Network-privileged work moves into a dedicated daemon (working name sf-net-privexec; phase 0 picks the final name). This new daemon holds only CAP_NET_ADMIN, exposes only typed network operations, and accepts requests only from net-worker (the single mutator established by PLAN-network-facade.md). The existing sf-privexec daemon retains its non-network responsibilities (libvirt, on-disk image manipulation, qemu interactions) but drops CAP_NET_ADMIN once the split is complete. The result is two daemons each with a strictly smaller blast radius than today's combined one.

The principle is: use the stable in-process kernel API that exists in 2026, and stop forking subprocesses for work the kernel can do in one netlink syscall. The correctness and atomicity gains (transactional nft rulesets, structured error reporting, no shell-escaping hazards, no stdout-parsing) are at least as valuable as the performance gains.

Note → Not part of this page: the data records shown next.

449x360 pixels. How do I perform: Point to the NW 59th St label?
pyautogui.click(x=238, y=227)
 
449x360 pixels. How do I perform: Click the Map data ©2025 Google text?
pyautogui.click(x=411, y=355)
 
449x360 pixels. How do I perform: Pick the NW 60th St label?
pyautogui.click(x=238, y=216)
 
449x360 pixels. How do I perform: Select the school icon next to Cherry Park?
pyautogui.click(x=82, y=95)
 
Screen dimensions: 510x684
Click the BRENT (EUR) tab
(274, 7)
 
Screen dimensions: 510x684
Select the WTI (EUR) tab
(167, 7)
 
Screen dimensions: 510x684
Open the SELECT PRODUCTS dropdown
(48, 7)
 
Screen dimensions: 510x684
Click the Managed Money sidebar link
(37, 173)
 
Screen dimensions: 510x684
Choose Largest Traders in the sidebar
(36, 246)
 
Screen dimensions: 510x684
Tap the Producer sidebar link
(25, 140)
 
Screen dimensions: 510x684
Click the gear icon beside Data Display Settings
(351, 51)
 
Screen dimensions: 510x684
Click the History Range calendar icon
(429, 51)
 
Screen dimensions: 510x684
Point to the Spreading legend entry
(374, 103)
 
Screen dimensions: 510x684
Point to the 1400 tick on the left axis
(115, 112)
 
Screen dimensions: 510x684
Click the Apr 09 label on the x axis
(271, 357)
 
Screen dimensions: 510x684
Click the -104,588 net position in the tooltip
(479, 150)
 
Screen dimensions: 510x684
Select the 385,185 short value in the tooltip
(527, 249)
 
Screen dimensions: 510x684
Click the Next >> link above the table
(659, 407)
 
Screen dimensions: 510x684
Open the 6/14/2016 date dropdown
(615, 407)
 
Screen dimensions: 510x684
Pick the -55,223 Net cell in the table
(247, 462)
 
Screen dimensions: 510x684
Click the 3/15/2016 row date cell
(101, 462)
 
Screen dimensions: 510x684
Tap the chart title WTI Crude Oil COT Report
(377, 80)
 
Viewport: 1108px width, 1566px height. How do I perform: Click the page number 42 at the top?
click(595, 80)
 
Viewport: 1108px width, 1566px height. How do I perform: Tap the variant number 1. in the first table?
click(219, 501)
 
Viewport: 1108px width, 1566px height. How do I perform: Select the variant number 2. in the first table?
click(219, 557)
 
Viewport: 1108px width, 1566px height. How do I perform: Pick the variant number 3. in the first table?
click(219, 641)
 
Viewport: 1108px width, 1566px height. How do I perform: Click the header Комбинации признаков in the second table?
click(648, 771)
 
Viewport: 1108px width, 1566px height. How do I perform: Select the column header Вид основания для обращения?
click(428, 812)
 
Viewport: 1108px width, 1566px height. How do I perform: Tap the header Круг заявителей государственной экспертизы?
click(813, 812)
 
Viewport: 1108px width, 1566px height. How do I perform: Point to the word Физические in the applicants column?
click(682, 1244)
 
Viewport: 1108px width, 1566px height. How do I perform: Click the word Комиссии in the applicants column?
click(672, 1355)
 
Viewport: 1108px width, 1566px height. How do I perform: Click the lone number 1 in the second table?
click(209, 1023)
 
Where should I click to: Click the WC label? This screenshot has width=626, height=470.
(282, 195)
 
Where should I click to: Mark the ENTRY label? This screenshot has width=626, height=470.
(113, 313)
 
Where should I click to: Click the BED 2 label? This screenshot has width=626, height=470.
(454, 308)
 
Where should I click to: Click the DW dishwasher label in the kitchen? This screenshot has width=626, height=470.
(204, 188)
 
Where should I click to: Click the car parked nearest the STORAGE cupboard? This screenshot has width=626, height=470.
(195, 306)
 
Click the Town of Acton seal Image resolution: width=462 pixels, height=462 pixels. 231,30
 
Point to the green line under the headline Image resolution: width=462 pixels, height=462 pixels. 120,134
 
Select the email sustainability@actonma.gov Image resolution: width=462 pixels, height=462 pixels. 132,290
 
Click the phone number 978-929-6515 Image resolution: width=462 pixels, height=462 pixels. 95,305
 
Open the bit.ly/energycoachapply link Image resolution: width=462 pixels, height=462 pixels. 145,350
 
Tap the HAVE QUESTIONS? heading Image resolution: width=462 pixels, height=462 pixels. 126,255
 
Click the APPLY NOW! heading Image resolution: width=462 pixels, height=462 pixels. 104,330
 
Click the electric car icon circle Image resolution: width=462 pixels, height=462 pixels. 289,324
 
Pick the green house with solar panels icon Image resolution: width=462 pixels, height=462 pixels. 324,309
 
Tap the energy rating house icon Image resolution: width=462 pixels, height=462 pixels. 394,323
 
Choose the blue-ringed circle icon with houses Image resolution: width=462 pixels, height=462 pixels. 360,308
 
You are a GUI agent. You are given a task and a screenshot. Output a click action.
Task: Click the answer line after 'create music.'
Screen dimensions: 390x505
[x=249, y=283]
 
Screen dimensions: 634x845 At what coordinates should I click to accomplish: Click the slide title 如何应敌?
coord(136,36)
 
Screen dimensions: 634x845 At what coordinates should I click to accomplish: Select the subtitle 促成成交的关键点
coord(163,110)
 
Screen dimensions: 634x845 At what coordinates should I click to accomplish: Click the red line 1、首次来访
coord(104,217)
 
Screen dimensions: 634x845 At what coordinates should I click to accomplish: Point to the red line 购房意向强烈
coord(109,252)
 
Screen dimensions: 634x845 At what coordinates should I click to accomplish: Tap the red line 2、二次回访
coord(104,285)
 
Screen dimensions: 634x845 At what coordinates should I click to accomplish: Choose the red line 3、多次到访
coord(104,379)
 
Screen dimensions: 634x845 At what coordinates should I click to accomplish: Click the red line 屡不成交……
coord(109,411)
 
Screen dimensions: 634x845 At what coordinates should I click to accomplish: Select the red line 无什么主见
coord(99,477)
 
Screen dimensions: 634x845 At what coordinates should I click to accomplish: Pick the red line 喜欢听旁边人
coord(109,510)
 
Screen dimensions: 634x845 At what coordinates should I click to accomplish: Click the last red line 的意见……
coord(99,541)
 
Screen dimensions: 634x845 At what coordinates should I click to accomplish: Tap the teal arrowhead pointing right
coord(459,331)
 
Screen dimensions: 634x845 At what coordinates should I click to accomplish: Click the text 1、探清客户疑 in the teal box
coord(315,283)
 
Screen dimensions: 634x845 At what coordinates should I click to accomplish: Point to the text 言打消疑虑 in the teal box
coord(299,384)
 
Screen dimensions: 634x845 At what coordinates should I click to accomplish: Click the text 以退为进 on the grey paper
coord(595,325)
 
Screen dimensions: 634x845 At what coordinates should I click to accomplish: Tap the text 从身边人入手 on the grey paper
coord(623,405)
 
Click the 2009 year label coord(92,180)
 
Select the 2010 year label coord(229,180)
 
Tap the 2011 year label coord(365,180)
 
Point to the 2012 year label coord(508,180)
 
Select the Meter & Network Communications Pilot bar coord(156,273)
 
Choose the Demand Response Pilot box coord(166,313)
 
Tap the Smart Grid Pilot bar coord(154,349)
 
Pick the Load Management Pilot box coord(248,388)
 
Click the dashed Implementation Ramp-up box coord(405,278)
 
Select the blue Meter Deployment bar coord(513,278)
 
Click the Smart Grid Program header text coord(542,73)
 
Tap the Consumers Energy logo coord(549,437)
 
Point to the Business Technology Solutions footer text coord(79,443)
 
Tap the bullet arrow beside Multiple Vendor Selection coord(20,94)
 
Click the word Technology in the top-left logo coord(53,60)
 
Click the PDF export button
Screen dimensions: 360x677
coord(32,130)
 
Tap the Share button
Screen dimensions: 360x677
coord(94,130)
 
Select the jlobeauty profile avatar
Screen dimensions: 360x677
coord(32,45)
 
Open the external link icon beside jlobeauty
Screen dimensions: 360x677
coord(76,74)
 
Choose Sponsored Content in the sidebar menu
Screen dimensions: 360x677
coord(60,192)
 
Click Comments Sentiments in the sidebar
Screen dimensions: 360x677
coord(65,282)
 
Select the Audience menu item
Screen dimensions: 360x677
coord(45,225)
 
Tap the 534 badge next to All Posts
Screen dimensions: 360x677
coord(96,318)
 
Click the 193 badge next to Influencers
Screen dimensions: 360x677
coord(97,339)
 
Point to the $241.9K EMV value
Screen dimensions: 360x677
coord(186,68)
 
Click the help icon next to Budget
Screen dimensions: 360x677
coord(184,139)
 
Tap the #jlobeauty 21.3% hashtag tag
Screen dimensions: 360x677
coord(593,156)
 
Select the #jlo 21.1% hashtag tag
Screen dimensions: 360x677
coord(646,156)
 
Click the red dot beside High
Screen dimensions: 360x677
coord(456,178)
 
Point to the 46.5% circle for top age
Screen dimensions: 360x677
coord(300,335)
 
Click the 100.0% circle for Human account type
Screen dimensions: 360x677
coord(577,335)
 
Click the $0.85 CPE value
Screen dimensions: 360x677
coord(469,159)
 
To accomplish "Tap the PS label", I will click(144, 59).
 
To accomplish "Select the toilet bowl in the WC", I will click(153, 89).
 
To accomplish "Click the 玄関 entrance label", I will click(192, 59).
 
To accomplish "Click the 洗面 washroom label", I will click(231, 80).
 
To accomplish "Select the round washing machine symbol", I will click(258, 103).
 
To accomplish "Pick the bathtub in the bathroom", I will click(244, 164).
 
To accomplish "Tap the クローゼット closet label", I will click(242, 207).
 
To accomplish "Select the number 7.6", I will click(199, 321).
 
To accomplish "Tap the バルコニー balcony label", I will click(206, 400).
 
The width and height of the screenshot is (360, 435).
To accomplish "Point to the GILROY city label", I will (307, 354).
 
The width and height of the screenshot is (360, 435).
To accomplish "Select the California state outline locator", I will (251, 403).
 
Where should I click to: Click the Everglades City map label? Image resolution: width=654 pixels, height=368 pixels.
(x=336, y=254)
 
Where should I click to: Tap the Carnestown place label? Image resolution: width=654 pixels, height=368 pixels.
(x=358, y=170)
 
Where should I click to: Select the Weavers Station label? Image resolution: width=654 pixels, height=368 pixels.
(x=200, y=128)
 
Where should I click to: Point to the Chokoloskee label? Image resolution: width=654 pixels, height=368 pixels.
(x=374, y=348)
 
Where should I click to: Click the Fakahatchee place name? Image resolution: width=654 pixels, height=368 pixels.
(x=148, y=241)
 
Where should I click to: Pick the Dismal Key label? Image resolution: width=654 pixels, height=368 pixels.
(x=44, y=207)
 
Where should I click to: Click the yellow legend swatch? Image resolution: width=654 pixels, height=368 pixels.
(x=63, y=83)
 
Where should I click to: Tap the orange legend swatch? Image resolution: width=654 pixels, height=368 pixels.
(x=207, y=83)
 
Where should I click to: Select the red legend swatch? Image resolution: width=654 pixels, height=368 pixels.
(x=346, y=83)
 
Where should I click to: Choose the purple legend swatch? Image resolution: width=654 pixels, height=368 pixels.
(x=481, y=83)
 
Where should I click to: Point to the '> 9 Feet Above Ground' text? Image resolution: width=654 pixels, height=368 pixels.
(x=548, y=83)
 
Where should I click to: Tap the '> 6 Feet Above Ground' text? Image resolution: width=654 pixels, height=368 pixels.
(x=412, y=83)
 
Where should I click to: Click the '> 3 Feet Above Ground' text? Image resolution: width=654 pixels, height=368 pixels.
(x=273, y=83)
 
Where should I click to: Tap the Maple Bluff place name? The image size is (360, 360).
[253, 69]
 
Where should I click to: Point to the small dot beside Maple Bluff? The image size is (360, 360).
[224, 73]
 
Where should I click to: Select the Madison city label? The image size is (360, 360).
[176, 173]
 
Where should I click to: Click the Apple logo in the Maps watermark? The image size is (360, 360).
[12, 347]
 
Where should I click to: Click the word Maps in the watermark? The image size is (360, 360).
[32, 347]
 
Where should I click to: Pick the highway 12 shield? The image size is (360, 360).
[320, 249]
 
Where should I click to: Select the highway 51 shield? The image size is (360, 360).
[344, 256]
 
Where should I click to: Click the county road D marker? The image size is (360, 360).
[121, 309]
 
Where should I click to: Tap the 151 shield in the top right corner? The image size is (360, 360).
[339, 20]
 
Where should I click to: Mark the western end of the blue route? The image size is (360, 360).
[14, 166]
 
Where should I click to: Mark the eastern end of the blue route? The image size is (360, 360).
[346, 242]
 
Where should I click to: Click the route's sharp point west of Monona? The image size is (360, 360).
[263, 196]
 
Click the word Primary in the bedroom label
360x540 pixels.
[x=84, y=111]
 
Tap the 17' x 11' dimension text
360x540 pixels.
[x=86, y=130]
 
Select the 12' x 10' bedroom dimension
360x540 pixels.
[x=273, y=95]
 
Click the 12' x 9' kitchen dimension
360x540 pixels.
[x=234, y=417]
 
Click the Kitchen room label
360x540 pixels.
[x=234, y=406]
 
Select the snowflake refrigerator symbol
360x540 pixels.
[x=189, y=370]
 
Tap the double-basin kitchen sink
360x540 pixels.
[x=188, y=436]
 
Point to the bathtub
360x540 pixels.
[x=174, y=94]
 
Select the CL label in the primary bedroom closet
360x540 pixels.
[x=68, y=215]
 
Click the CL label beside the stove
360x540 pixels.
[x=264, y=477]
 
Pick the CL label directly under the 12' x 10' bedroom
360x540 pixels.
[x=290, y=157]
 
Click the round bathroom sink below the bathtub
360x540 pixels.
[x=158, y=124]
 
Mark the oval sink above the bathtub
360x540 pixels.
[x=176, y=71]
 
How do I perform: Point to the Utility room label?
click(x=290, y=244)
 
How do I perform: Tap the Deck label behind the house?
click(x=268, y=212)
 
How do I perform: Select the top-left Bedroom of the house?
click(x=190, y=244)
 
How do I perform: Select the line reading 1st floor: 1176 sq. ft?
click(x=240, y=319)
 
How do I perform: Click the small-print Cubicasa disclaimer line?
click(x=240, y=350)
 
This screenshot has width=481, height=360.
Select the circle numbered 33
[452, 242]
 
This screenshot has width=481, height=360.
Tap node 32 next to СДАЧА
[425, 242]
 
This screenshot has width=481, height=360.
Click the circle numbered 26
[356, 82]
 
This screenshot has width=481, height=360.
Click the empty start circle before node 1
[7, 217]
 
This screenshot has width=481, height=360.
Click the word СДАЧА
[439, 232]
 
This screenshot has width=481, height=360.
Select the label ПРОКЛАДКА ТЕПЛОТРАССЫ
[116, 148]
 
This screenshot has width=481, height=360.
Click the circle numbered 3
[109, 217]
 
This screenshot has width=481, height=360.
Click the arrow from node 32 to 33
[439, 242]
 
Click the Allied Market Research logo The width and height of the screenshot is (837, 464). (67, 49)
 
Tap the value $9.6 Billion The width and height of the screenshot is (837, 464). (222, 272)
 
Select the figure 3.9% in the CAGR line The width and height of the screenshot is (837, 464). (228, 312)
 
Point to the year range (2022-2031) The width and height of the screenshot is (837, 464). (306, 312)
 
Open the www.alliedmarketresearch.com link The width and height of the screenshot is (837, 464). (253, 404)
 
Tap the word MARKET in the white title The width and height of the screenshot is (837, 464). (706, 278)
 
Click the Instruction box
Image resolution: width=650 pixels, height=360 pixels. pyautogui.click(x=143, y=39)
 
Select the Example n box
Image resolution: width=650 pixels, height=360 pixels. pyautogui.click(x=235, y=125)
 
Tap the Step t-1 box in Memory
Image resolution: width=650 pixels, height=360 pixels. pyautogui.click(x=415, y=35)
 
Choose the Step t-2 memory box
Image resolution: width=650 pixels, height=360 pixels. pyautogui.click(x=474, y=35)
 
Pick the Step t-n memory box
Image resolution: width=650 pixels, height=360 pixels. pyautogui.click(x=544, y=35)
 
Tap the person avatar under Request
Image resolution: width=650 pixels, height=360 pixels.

The process-churn motivation is concrete and worth calling out separately from the correctness motivation. SF's network mutation path today is dominated by short- lived helper processes: _ensure_mesh alone forks one bridge fdb show plus one bridge fdb del/append per FDB delta, and ensure_mesh runs on every instance start on every participating hypervisor. Profiling on the network-facade branch traces a single instance start to double-digit forks of bridge/ip/iptables binaries on the hypervisor, each one paying the fork+exec+library-load tax (~5-15 ms on a warm host, more under memory pressure) and routing through sf-privexec's gRPC channel on top. The netlink replacement collapses each "one syscall per delta" exec storm into a single netlink-batch syscall and removes the privexec hop where the worker is already in-process. The cluster_ci "6 instances on 3 hypervisors" scenario should see a visible drop in per-start wall time as a result; that metric is worth capturing pre/post as part of phase 1's acceptance criteria.

Alternatives considered¶

iptables-nft compatibility shim¶

Modern distros ship iptables-nft, a compatibility binary that takes the legacy iptables CLI and translates it into nftables operations under the hood. SF could continue to exec iptables, and on a recent distro the rules would land in nftables anyway. We reject this:

It still pays the exec / fork / parse cost on every mutation.
It is still vulnerable to shell-escaping bugs if any user-controllable string ever reaches the command line.
It still cannot do transactional multi-rule commits atomically across multiple tables, because the iptables CLI does not expose that concept.
It keeps SF dependent on a CLI tool that is now itself a thin shim — moving the wrapper one layer up rather than removing it.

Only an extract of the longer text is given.